▸ Dataset entries:
|---|
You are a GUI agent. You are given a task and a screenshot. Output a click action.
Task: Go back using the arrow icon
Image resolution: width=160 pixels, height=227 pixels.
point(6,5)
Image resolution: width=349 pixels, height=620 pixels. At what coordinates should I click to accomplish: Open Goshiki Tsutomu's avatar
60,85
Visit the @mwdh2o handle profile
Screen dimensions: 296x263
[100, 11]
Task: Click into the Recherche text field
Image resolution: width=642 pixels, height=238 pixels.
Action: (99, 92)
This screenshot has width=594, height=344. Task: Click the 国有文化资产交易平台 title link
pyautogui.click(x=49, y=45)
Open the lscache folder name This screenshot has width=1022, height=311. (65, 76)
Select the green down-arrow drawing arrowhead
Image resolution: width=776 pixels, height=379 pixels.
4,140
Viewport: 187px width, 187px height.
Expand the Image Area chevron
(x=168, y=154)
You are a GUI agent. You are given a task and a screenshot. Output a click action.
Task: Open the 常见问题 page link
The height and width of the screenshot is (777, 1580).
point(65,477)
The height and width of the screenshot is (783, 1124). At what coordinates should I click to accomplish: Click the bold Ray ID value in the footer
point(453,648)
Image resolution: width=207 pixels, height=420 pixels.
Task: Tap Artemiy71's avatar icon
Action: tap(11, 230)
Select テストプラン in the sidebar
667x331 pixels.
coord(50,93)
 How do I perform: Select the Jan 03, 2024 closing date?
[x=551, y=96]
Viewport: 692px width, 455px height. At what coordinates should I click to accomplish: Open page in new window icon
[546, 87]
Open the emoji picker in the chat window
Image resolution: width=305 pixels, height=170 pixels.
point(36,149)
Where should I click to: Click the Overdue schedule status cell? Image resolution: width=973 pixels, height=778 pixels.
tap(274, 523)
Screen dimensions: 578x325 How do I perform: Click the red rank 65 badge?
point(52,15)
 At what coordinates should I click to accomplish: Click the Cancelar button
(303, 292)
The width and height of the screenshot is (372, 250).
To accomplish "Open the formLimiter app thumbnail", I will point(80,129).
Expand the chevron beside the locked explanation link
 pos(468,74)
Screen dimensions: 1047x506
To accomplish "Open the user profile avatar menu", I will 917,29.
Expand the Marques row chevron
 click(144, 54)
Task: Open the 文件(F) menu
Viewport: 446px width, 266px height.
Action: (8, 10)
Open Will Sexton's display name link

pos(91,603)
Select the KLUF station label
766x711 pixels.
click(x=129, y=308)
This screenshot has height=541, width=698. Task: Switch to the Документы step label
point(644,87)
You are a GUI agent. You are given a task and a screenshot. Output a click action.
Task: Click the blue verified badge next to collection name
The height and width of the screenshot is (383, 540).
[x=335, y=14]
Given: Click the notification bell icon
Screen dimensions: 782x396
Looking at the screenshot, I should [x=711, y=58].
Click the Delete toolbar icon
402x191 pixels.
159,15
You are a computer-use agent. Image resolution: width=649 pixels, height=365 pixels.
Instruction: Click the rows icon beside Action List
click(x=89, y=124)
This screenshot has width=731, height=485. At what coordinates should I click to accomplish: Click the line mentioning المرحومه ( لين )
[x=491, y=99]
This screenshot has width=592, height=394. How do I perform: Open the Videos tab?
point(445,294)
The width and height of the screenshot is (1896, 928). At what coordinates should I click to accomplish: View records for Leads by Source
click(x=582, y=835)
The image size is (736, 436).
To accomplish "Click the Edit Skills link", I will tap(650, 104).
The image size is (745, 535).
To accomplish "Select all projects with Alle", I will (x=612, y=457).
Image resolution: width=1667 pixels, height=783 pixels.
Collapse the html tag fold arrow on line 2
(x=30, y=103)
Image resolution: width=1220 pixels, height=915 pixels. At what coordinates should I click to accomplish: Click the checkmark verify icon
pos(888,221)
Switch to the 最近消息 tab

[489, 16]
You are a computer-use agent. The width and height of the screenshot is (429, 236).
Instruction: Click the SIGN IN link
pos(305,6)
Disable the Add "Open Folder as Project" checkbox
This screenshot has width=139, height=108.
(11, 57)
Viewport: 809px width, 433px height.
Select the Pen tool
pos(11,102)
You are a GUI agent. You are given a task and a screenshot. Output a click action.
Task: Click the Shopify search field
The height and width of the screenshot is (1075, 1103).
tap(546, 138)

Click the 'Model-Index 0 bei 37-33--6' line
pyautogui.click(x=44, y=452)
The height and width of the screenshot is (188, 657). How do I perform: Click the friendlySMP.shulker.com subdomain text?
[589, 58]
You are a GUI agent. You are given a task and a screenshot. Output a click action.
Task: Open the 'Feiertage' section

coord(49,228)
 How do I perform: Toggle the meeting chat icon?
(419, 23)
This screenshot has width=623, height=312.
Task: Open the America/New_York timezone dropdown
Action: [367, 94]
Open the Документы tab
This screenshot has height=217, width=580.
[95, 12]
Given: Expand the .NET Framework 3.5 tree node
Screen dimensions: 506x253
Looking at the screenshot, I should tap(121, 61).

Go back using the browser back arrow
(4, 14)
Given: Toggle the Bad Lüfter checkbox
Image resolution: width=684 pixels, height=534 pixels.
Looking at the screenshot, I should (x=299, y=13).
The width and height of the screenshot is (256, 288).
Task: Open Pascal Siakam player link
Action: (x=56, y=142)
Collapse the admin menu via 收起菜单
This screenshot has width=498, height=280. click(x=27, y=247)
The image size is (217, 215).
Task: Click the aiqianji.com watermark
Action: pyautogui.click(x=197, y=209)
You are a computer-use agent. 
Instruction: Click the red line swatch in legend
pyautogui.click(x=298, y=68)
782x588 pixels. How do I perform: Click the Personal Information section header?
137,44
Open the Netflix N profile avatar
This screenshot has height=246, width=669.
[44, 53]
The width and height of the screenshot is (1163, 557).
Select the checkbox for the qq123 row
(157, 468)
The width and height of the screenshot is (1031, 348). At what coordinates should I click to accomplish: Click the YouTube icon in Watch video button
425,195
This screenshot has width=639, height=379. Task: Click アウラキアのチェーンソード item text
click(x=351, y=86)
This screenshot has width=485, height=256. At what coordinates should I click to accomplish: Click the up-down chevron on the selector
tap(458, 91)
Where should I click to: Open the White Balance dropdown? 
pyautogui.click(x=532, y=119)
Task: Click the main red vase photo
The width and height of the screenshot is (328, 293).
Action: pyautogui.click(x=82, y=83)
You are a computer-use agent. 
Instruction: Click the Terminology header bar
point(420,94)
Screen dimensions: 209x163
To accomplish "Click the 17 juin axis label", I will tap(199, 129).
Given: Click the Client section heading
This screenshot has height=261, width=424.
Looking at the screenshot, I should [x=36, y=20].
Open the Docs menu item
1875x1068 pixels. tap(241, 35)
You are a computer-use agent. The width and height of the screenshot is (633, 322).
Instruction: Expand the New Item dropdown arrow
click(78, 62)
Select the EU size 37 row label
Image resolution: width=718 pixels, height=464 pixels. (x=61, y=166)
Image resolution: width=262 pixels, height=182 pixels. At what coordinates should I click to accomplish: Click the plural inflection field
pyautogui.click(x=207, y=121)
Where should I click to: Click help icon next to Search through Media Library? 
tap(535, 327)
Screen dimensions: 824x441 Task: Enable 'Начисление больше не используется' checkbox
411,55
|---|
▸ Your assignment: Down to the last line, retype the entries above exactly.

▸ Response to this task:
You are a GUI agent. You are given a task and a screenshot. Output a click action.
Task: Go back using the arrow icon
Image resolution: width=160 pixels, height=227 pixels.
point(6,5)
Image resolution: width=349 pixels, height=620 pixels. At what coordinates should I click to accomplish: Open Goshiki Tsutomu's avatar
60,85
Visit the @mwdh2o handle profile
Screen dimensions: 296x263
[100, 11]
Task: Click into the Recherche text field
Image resolution: width=642 pixels, height=238 pixels.
Action: (99, 92)
This screenshot has width=594, height=344. Task: Click the 国有文化资产交易平台 title link
pyautogui.click(x=49, y=45)
Open the lscache folder name This screenshot has width=1022, height=311. (65, 76)
Select the green down-arrow drawing arrowhead
Image resolution: width=776 pixels, height=379 pixels.
4,140
Viewport: 187px width, 187px height.
Expand the Image Area chevron
(x=168, y=154)
You are a GUI agent. You are given a task and a screenshot. Output a click action.
Task: Open the 常见问题 page link
The height and width of the screenshot is (777, 1580).
point(65,477)
The height and width of the screenshot is (783, 1124). At what coordinates should I click to accomplish: Click the bold Ray ID value in the footer
point(453,648)
Image resolution: width=207 pixels, height=420 pixels.
Task: Tap Artemiy71's avatar icon
Action: tap(11, 230)
Select テストプラン in the sidebar
667x331 pixels.
coord(50,93)
 How do I perform: Select the Jan 03, 2024 closing date?
[x=551, y=96]
Viewport: 692px width, 455px height. At what coordinates should I click to accomplish: Open page in new window icon
[546, 87]
Open the emoji picker in the chat window
Image resolution: width=305 pixels, height=170 pixels.
point(36,149)
Where should I click to: Click the Overdue schedule status cell? Image resolution: width=973 pixels, height=778 pixels.
tap(274, 523)
Screen dimensions: 578x325 How do I perform: Click the red rank 65 badge?
point(52,15)
 At what coordinates should I click to accomplish: Click the Cancelar button
(303, 292)
The width and height of the screenshot is (372, 250).
To accomplish "Open the formLimiter app thumbnail", I will point(80,129).
Expand the chevron beside the locked explanation link
 pos(468,74)
Screen dimensions: 1047x506
To accomplish "Open the user profile avatar menu", I will 917,29.
Expand the Marques row chevron
 click(144, 54)
Task: Open the 文件(F) menu
Viewport: 446px width, 266px height.
Action: (8, 10)
Open Will Sexton's display name link

pos(91,603)
Select the KLUF station label
766x711 pixels.
click(x=129, y=308)
This screenshot has height=541, width=698. Task: Switch to the Документы step label
point(644,87)
You are a GUI agent. You are given a task and a screenshot. Output a click action.
Task: Click the blue verified badge next to collection name
The height and width of the screenshot is (383, 540).
[x=335, y=14]
Given: Click the notification bell icon
Screen dimensions: 782x396
Looking at the screenshot, I should [x=711, y=58].
Click the Delete toolbar icon
402x191 pixels.
159,15
You are a computer-use agent. Image resolution: width=649 pixels, height=365 pixels.
Instruction: Click the rows icon beside Action List
click(x=89, y=124)
This screenshot has width=731, height=485. At what coordinates should I click to accomplish: Click the line mentioning المرحومه ( لين )
[x=491, y=99]
This screenshot has width=592, height=394. How do I perform: Open the Videos tab?
point(445,294)
The width and height of the screenshot is (1896, 928). At what coordinates should I click to accomplish: View records for Leads by Source
click(x=582, y=835)
The image size is (736, 436).
To accomplish "Click the Edit Skills link", I will tap(650, 104).
The image size is (745, 535).
To accomplish "Select all projects with Alle", I will (x=612, y=457).
Image resolution: width=1667 pixels, height=783 pixels.
Collapse the html tag fold arrow on line 2
(x=30, y=103)
Image resolution: width=1220 pixels, height=915 pixels. At what coordinates should I click to accomplish: Click the checkmark verify icon
pos(888,221)
Switch to the 最近消息 tab

[489, 16]
You are a computer-use agent. The width and height of the screenshot is (429, 236).
Instruction: Click the SIGN IN link
pos(305,6)
Disable the Add "Open Folder as Project" checkbox
This screenshot has width=139, height=108.
(11, 57)
Viewport: 809px width, 433px height.
Select the Pen tool
pos(11,102)
You are a GUI agent. You are given a task and a screenshot. Output a click action.
Task: Click the Shopify search field
The height and width of the screenshot is (1075, 1103).
tap(546, 138)

Click the 'Model-Index 0 bei 37-33--6' line
pyautogui.click(x=44, y=452)
The height and width of the screenshot is (188, 657). How do I perform: Click the friendlySMP.shulker.com subdomain text?
[589, 58]
You are a GUI agent. You are given a task and a screenshot. Output a click action.
Task: Open the 'Feiertage' section

coord(49,228)
 How do I perform: Toggle the meeting chat icon?
(419, 23)
This screenshot has width=623, height=312.
Task: Open the America/New_York timezone dropdown
Action: [367, 94]
Open the Документы tab
This screenshot has height=217, width=580.
[95, 12]
Given: Expand the .NET Framework 3.5 tree node
Screen dimensions: 506x253
Looking at the screenshot, I should tap(121, 61).

Go back using the browser back arrow
(4, 14)
Given: Toggle the Bad Lüfter checkbox
Image resolution: width=684 pixels, height=534 pixels.
Looking at the screenshot, I should (x=299, y=13).
The width and height of the screenshot is (256, 288).
Task: Open Pascal Siakam player link
Action: (x=56, y=142)
Collapse the admin menu via 收起菜单
This screenshot has width=498, height=280. click(x=27, y=247)
The image size is (217, 215).
Task: Click the aiqianji.com watermark
Action: pyautogui.click(x=197, y=209)
You are a computer-use agent. 
Instruction: Click the red line swatch in legend
pyautogui.click(x=298, y=68)
782x588 pixels. How do I perform: Click the Personal Information section header?
137,44
Open the Netflix N profile avatar
This screenshot has height=246, width=669.
[44, 53]
The width and height of the screenshot is (1163, 557).
Select the checkbox for the qq123 row
(157, 468)
The width and height of the screenshot is (1031, 348). At what coordinates should I click to accomplish: Click the YouTube icon in Watch video button
425,195
This screenshot has width=639, height=379. Task: Click アウラキアのチェーンソード item text
click(x=351, y=86)
This screenshot has width=485, height=256. At what coordinates should I click to accomplish: Click the up-down chevron on the selector
tap(458, 91)
Where should I click to: Open the White Balance dropdown? 
pyautogui.click(x=532, y=119)
Task: Click the main red vase photo
The width and height of the screenshot is (328, 293).
Action: pyautogui.click(x=82, y=83)
You are a computer-use agent. 
Instruction: Click the Terminology header bar
point(420,94)
Screen dimensions: 209x163
To accomplish "Click the 17 juin axis label", I will tap(199, 129).
Given: Click the Client section heading
This screenshot has height=261, width=424.
Looking at the screenshot, I should [x=36, y=20].
Open the Docs menu item
1875x1068 pixels. tap(241, 35)
You are a computer-use agent. The width and height of the screenshot is (633, 322).
Instruction: Expand the New Item dropdown arrow
click(78, 62)
Select the EU size 37 row label
Image resolution: width=718 pixels, height=464 pixels. (x=61, y=166)
Image resolution: width=262 pixels, height=182 pixels. At what coordinates should I click to accomplish: Click the plural inflection field
pyautogui.click(x=207, y=121)
Where should I click to: Click help icon next to Search through Media Library? 
tap(535, 327)
Screen dimensions: 824x441 Task: Enable 'Начисление больше не используется' checkbox
411,55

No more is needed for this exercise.